Here we describe an x-ray structure of wild-type lactose permease (LacY) from Escherichia coli determined by manipulating phospholipid content during crystallization. The structure exhibits the same global fold as the previous x-ray structures of a mutant that binds sugar but cannot catalyze translocation across the membrane. LacY is organized into two six-helix bundles with twofold pseudosymmetry separated by a large interior hydrophilic cavity open only to the cytoplasmic side and containing the side chains important for sugar and H(+) binding. To initiate transport, binding of sugar and/or an H(+) electrochemical gradient increases the probability of opening on the periplasmic side. Because the inward-facing conformation represents the lowest free-energy state, the rate-limiting step for transport may be the conformational change leading to the outward-facing conformation.

Fig. 1.

Cartoon representation of the overall structure of wild-type LacY. (A) The residues involved in substrate binding [Glu-126 (helix IV), Arg-144, Cys-148, and Trp-151 (helix V)] are shown as pink sticks, and those involved in H⁺ translocation [Tyr-236 (helix VII), Arg-302 (helix IX), His-322, and Glu-325 (helix X)] are shown in yellow. The dual-function residue Glu-269 (helix VIII) is shown in green. Cys-154 is shown as van der Waals spheres (yellow).

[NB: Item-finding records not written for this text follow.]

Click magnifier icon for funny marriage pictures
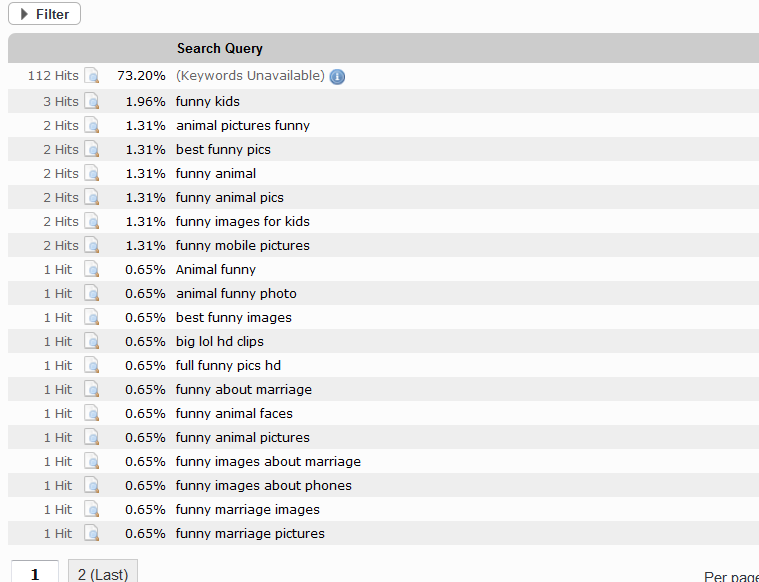The height and width of the screenshot is (582, 759). tap(92, 533)
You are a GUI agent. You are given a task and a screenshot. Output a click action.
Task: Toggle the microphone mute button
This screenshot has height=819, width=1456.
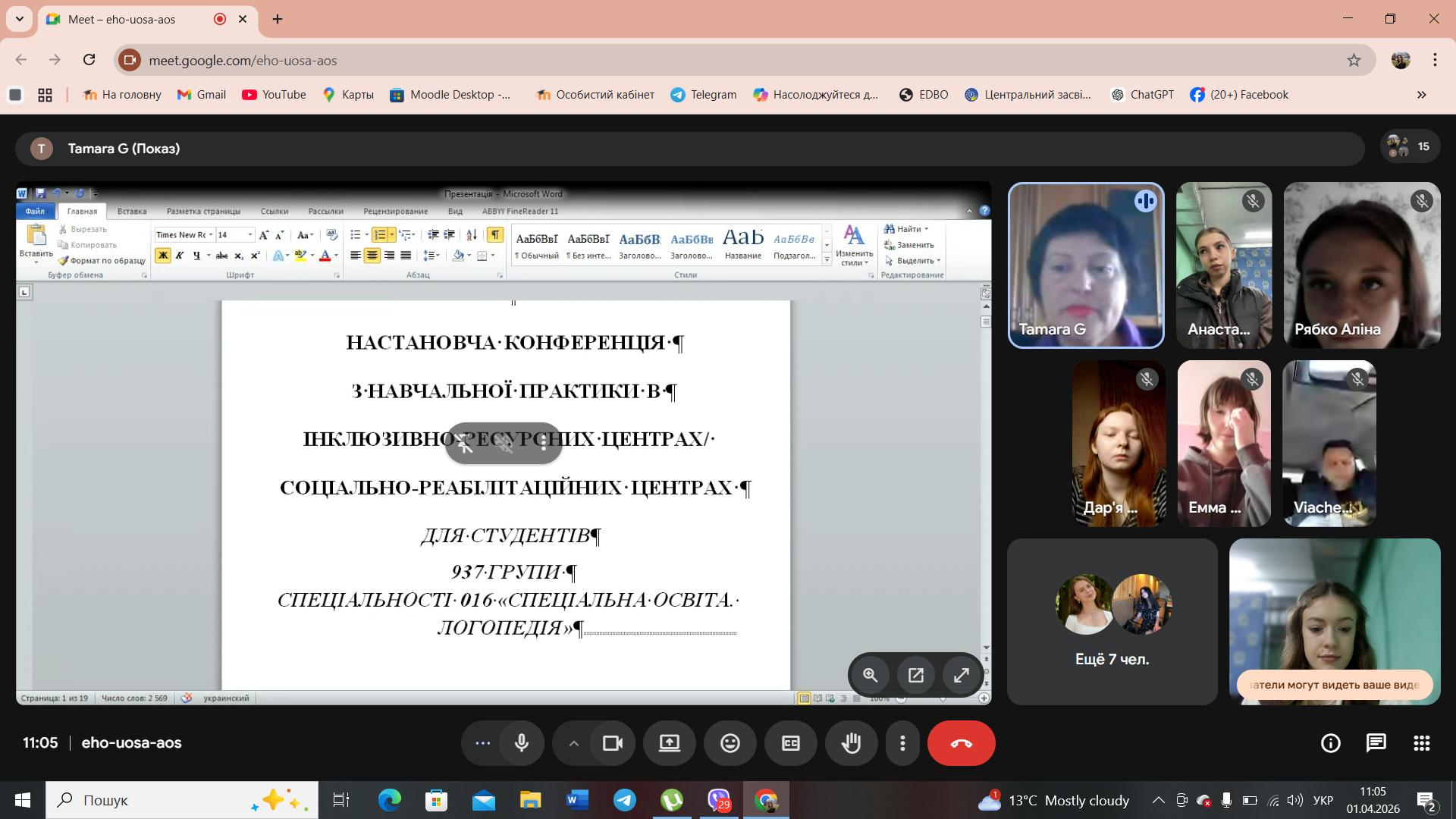tap(521, 743)
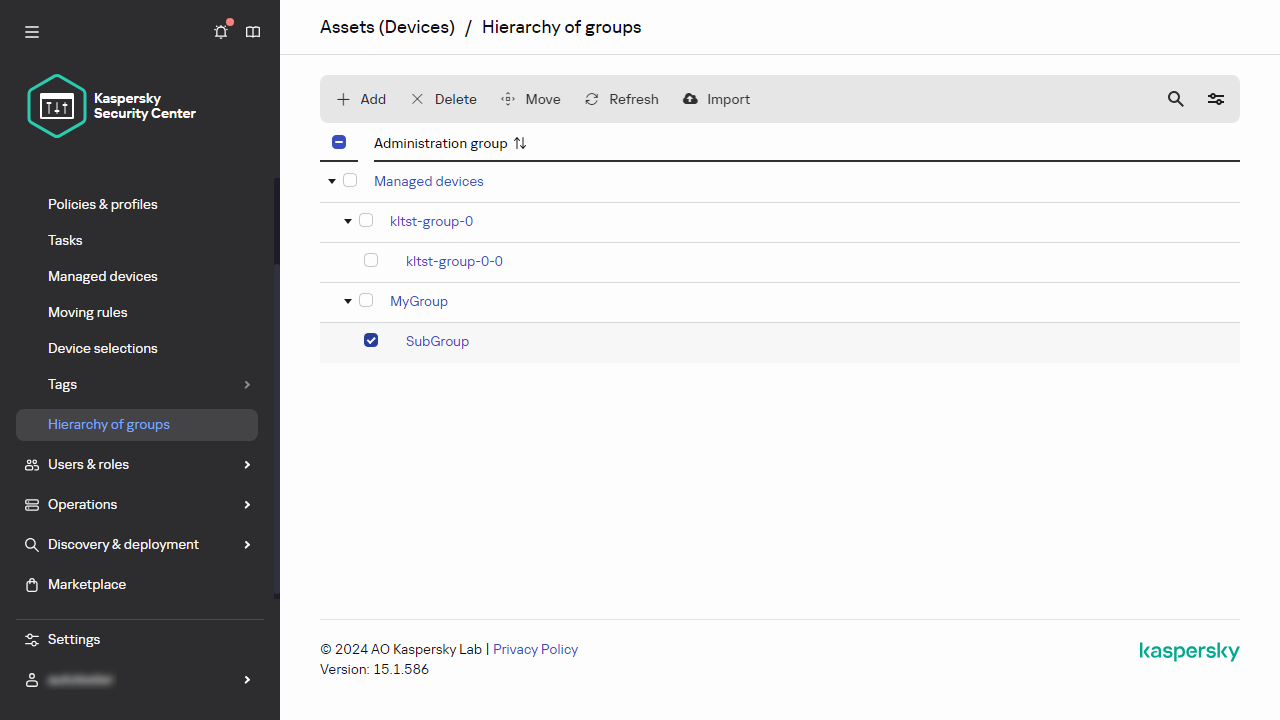Go to Moving rules section
Viewport: 1280px width, 720px height.
(x=88, y=312)
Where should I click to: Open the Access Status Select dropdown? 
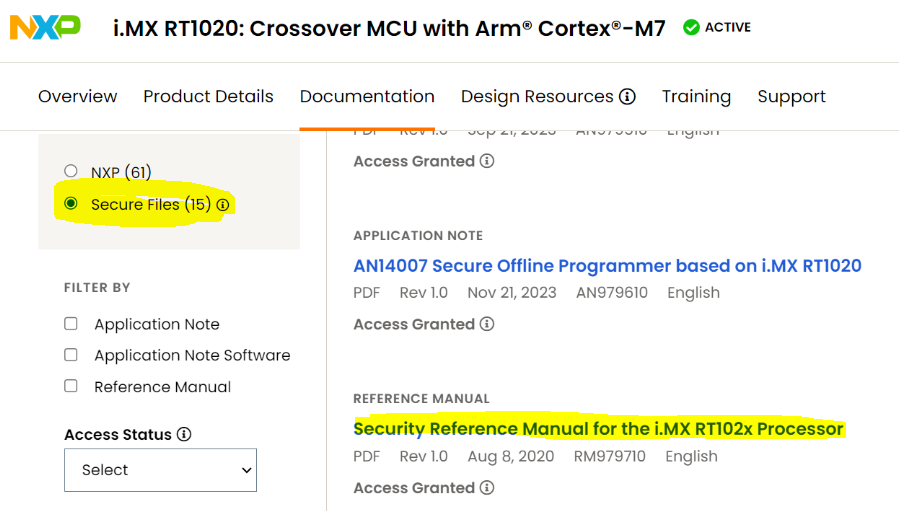pyautogui.click(x=161, y=470)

Pro-28, Pro-31, Ile-32, and His-35 on helix I (yellow surface) and Gln-241, Gln-242, Ala-244, Asn-245, and Thr-248 on helix VII (cyan surface) form a periplasmic gateway. The black color represents the back side of the surfaces. (B) View from cytoplasmic side with Ile-32 (helix I) close to Asn-245 (helix VII) shown as sticks with transparent van der Waals spheres (green). (C) View from periplasmic side with Ile-32 close to Asn-245.

Fig. 2.

Substrate-binding site. (A) 2F_o − F_c electron density (blue) contoured at 1 σ around residues (gray) located in the sugar-binding site. (B) Superposition of sugar-binding residues from wild-type (gray) and C154G LacY (pink; 2cfq). Salt bridges (Arg-144/Glu-126) are shown as black dotted lines, and an H bond (Glu-269–Trp-151) in C154G is shown as a pink dotted line.

Fig. 3.

Cys-154. (A) F_o − F_c electron density map (green) contoured at 4 σ around residue Cys-154. The map was calculated during refinement before residue 154 was changed to Cys from Gly. The map pinpoints the position of the Cys-154 sulfur. (B) The side chains of Cys-154 (yellow, helix V), Phe-21/Gly-24 (gray, helix I), and backbone carbonyl oxygen (red), as well as nitrogen (blue), are shown as sticks surrounded by van der Waals dots. The H bonds are shown as broken dots.